That's according to a recent study by ID Comms, a U.K.-based media consulting company that runs agency pitches, media audits and offers cost tracking, digital media consulting and other services.

The survey found that three quarters of respondents — which included nearly 230 marketing, media and procurement professionals representing companies spending over $40 billion in advertising each year — believe the most successful advertisers understand the impact of marketing technology on their business and have a strategy for making sure it adds value instead of complexity.

But only 15 percent of respondents said they believe they are using media technology effectively at their own companies. No marketers claimed to be using it "very effectively." Some 41 percent of advertiser respondents, in fact, say they're using media technology "ineffectively" or "completely ineffectively." (The remainder opted for the neutral neither effectively nor ineffectively category.)

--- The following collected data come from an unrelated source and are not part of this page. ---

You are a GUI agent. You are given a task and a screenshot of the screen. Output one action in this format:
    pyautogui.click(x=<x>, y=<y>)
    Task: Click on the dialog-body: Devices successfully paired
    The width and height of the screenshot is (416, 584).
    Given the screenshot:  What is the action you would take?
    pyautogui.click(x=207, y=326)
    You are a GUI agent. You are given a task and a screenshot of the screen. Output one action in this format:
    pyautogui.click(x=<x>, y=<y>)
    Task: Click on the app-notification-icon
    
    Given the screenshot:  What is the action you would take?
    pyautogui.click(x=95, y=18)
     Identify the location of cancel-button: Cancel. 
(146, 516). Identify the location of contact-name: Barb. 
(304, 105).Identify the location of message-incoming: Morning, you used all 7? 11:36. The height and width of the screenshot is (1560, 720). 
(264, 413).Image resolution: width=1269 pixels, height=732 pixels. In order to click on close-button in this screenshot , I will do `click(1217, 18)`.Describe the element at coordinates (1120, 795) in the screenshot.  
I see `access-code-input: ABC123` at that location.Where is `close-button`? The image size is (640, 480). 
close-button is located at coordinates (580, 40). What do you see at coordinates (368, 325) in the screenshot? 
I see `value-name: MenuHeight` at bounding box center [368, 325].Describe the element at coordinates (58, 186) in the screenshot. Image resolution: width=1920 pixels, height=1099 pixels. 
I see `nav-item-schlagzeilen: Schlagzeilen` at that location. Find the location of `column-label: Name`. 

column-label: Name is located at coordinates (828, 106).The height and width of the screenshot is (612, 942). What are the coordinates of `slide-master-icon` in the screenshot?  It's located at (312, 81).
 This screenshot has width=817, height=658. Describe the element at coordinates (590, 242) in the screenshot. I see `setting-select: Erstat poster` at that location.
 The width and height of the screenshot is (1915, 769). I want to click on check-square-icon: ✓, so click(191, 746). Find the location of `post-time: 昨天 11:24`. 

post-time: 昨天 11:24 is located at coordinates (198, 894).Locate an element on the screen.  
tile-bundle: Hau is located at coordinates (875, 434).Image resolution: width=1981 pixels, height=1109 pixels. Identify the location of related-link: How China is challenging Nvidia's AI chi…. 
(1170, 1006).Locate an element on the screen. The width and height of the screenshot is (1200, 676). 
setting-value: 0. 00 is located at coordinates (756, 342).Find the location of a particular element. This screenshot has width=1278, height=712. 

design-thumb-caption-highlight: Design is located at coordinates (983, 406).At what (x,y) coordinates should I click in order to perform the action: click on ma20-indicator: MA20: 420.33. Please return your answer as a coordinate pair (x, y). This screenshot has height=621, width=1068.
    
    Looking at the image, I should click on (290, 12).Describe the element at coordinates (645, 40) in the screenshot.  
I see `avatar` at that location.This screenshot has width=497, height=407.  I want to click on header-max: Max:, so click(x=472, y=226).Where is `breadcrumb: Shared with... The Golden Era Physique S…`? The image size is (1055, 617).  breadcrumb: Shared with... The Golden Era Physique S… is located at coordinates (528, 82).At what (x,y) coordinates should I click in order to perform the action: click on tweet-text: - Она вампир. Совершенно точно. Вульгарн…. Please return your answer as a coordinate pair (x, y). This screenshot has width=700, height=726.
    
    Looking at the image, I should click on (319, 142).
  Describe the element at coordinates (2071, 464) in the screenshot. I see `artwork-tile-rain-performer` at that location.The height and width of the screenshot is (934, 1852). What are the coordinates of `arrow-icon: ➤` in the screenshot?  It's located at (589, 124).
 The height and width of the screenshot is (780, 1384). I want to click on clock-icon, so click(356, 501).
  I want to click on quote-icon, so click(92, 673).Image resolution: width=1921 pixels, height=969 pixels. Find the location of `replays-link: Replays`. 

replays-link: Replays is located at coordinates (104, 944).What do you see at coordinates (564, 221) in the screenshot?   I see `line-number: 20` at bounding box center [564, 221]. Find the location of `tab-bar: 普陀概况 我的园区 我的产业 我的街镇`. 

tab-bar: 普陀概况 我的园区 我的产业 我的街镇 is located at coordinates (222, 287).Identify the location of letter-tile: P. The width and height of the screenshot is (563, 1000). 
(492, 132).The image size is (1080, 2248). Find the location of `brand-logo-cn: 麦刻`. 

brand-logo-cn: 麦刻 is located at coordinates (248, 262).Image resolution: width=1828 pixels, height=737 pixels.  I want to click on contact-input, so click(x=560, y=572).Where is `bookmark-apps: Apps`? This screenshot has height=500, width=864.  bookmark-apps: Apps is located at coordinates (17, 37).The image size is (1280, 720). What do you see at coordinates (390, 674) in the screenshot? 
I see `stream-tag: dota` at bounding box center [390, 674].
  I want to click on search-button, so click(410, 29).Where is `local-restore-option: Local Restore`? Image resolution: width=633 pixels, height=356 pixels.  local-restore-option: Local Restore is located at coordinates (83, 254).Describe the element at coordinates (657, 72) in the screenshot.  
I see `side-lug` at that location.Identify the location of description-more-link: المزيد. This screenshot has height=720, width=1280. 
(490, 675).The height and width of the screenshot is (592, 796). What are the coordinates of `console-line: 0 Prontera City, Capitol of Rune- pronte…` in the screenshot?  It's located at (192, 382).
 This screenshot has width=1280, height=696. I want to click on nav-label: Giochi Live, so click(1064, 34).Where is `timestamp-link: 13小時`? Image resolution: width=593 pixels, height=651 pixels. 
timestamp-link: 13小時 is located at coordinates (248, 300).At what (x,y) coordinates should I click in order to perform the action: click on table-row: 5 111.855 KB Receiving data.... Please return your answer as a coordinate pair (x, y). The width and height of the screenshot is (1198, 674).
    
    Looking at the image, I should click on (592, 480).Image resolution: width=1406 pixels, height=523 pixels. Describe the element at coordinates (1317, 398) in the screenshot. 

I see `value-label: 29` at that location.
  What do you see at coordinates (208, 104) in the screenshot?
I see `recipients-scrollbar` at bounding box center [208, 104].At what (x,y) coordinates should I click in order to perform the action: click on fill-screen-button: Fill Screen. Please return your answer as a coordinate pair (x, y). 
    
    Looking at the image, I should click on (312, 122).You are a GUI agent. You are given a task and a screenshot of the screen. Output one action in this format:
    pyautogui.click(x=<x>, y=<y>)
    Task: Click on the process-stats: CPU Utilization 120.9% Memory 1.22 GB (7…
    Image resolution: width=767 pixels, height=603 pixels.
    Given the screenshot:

Susy Pyzer-Knapp, ID Comms consultant, says it boils down to many big advertisers not having a concrete strategy for their data and technology, and being very reliant on their agencies to make decisions. She says that could lead to an advertiser opting for new technology instead of what might work the best for a company's specific objectives.

Most advertisers (83 percent total) said they either "agreed" or "strongly agreed" that advertisers' inability to keep up with the rapid evolution of the tech landscape makes them over-dependent on solutions provided by their agency. Thirty-seven percent of agency respondents agreed with the sentiment.

Advertisers also said they had a lack of understanding about how each technology piece within a stack contributes to value or serves specific goals for business or media. No respondents said they had a "full understanding" of the role of their tech stack, while 8 percent said they had a good understanding, 67 percent said they had some understanding and 22 said they had little understanding. Three percent said they had no understanding.

Pyzer-Knapp says advertisers should prioritize getting a data and technology strategy in place, so a marketer can have a better idea of the precise impact the technology has on its business.

"Once you have that, you can buy things and invest time and money into the right things that solve the problem," Pyzer-Knapp says.